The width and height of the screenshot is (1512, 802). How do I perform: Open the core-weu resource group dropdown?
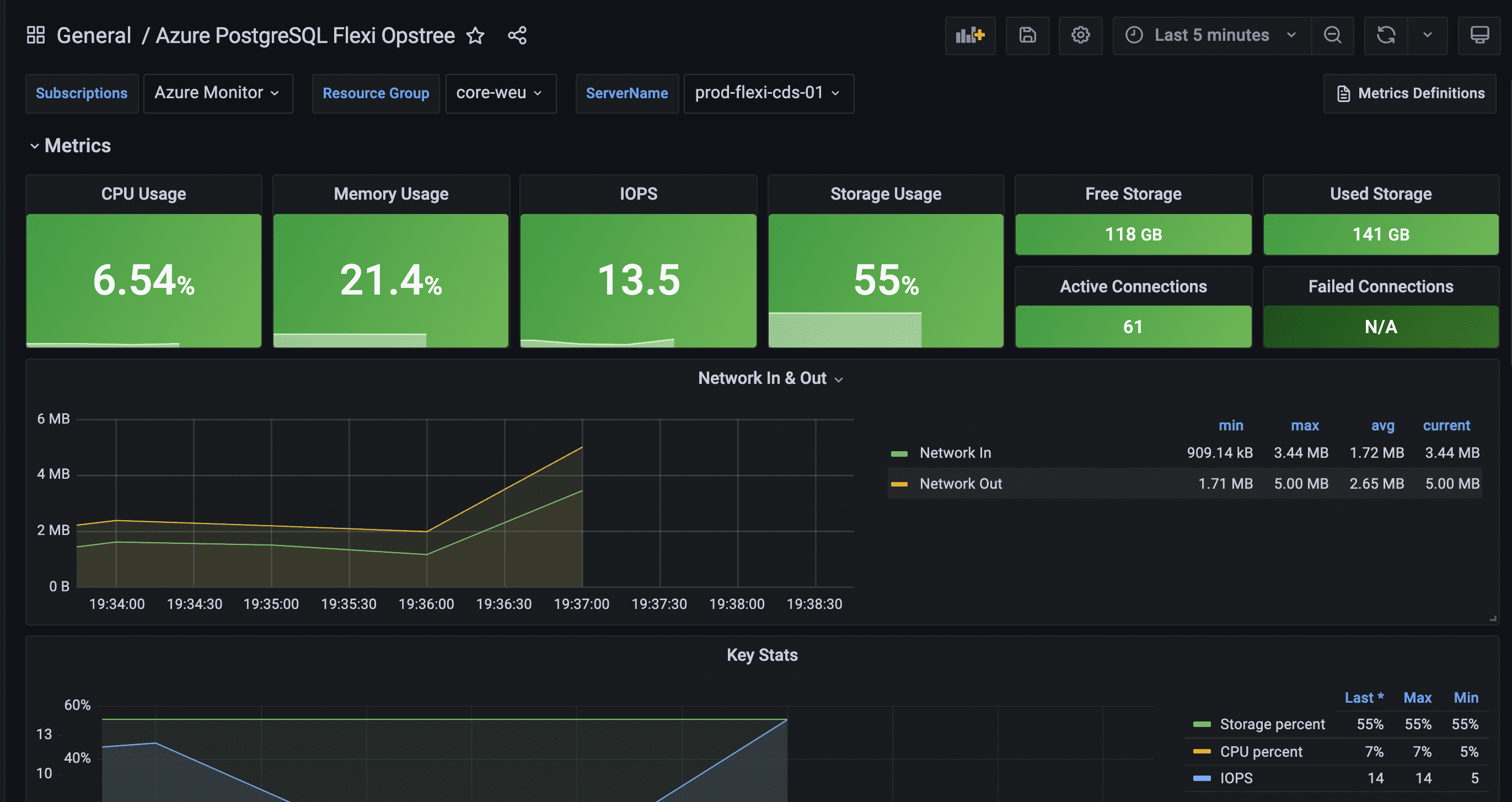coord(500,93)
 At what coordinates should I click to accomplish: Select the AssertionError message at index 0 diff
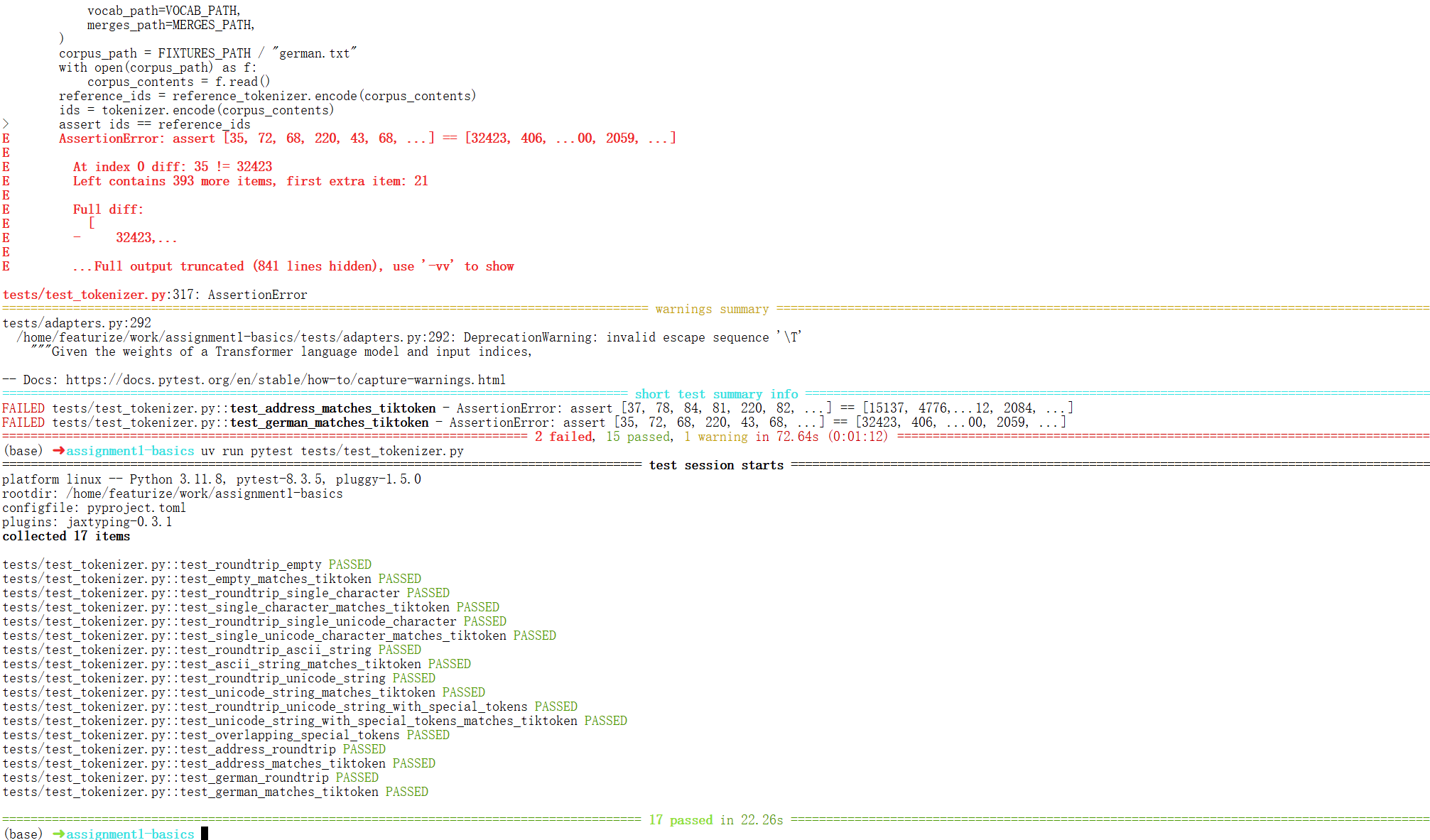point(172,166)
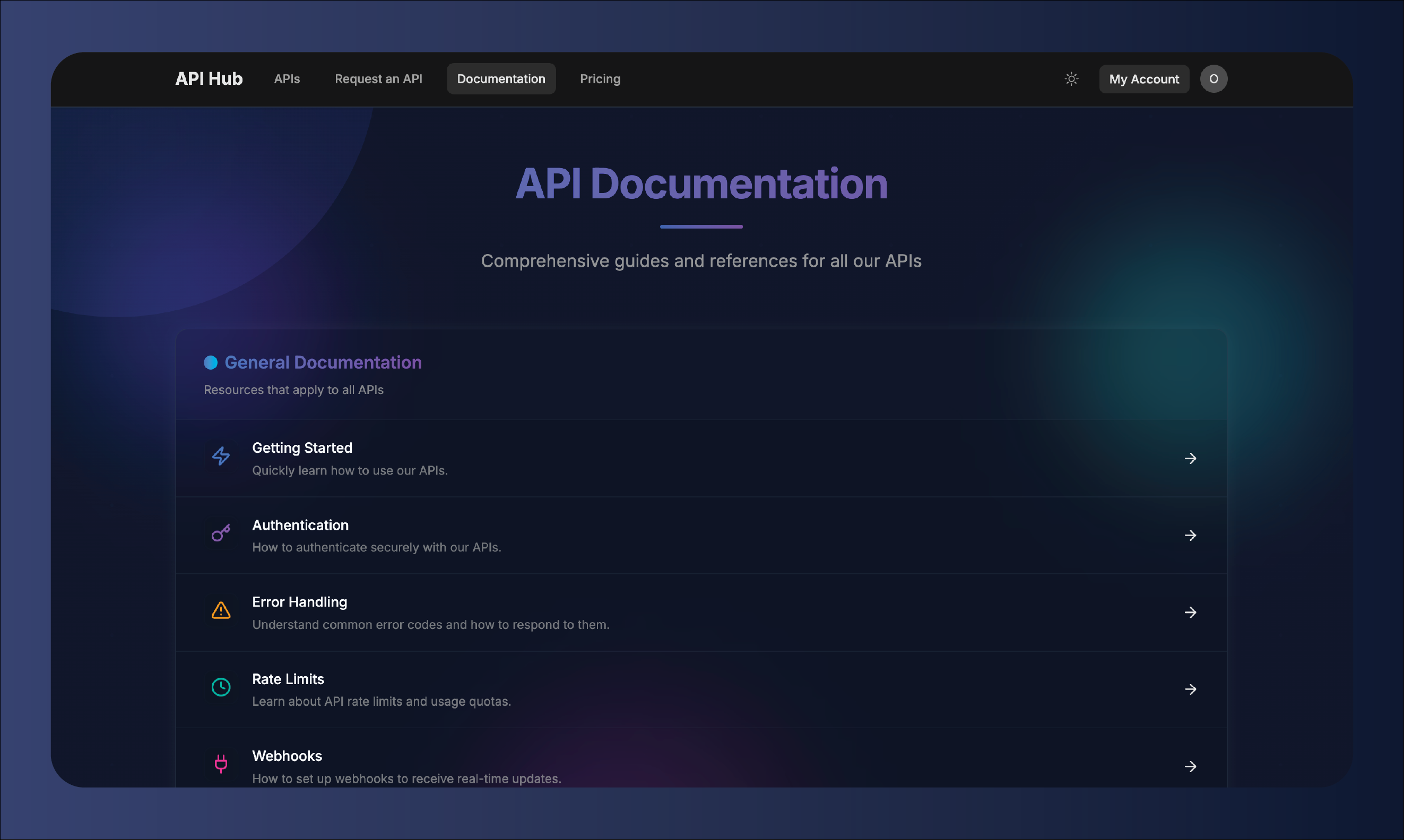This screenshot has height=840, width=1404.
Task: Click the arrow on Authentication row
Action: point(1191,536)
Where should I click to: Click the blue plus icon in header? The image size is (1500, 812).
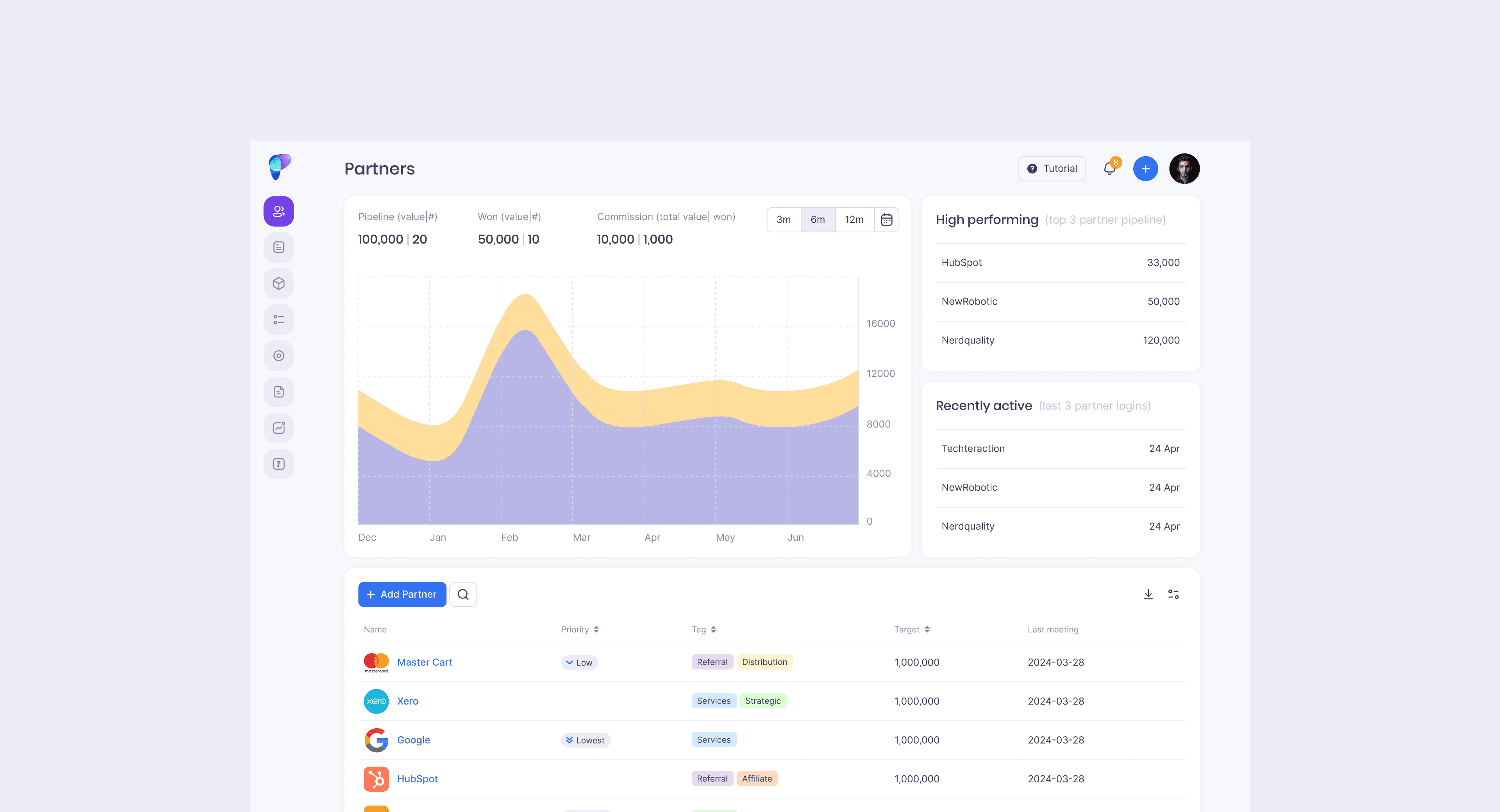(x=1145, y=169)
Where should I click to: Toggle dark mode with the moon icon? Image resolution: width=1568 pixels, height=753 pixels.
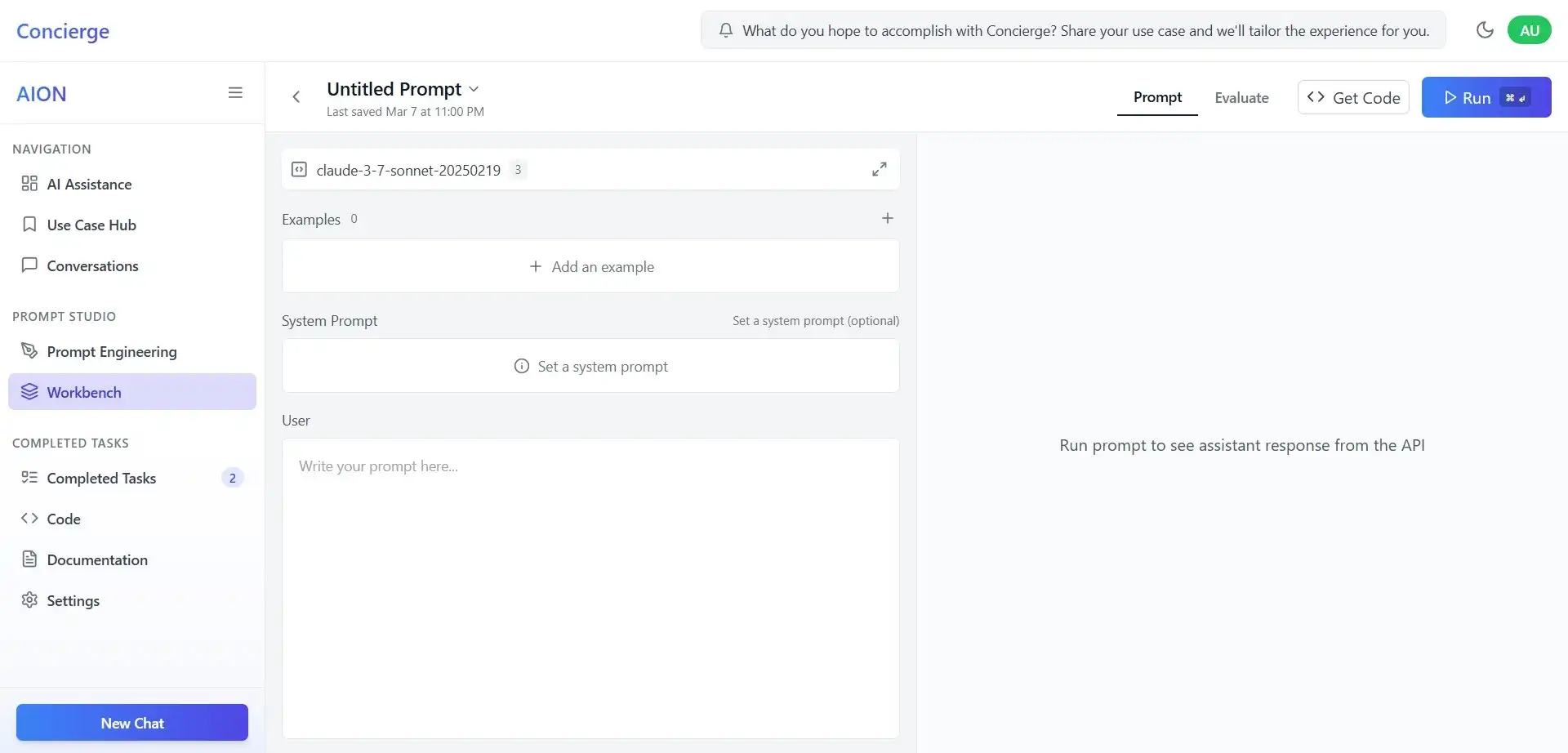tap(1486, 29)
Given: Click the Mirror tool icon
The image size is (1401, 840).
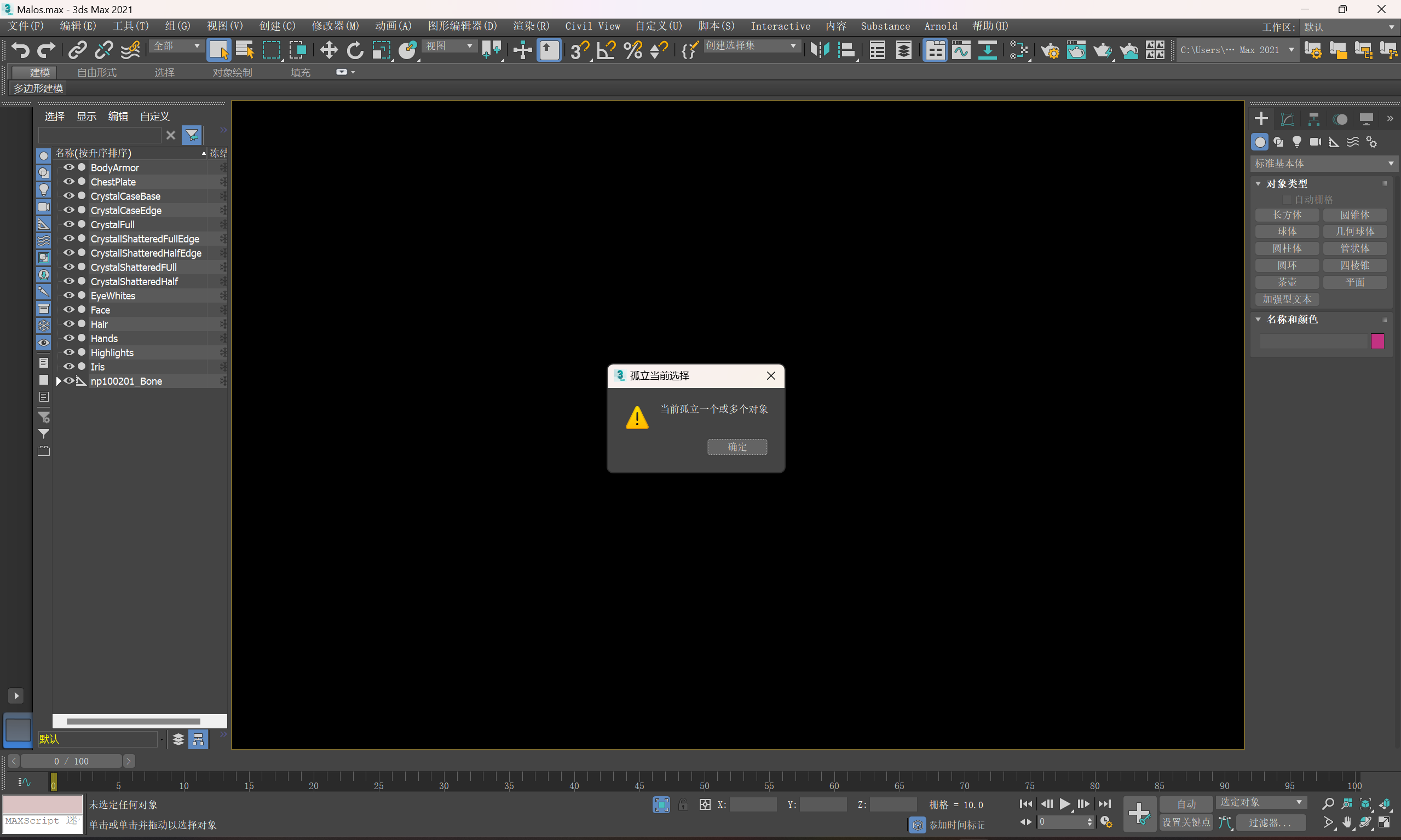Looking at the screenshot, I should (820, 50).
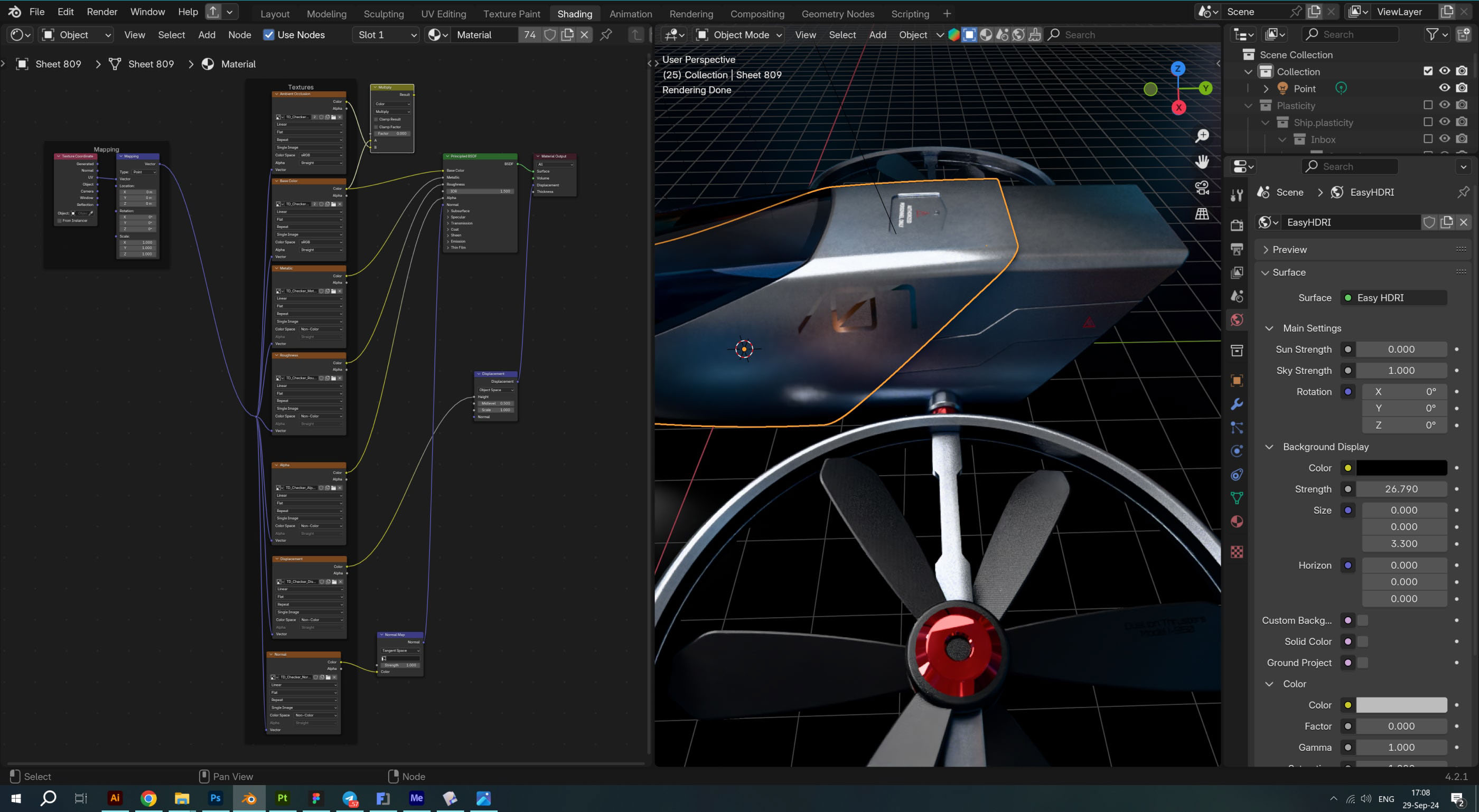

● Activity
Print the lines from the one holding "Where should I click to: Click" through the last line of the records, word for word, and omit the pictures.

● Written solution
Where should I click to: Click the blue plus icon in header? The image size is (1500, 812).
(x=1145, y=169)
Where should I click to: Toggle dark mode with the moon icon? Image resolution: width=1568 pixels, height=753 pixels.
tap(1486, 29)
Given: Click the Mirror tool icon
The image size is (1401, 840).
Looking at the screenshot, I should (820, 50).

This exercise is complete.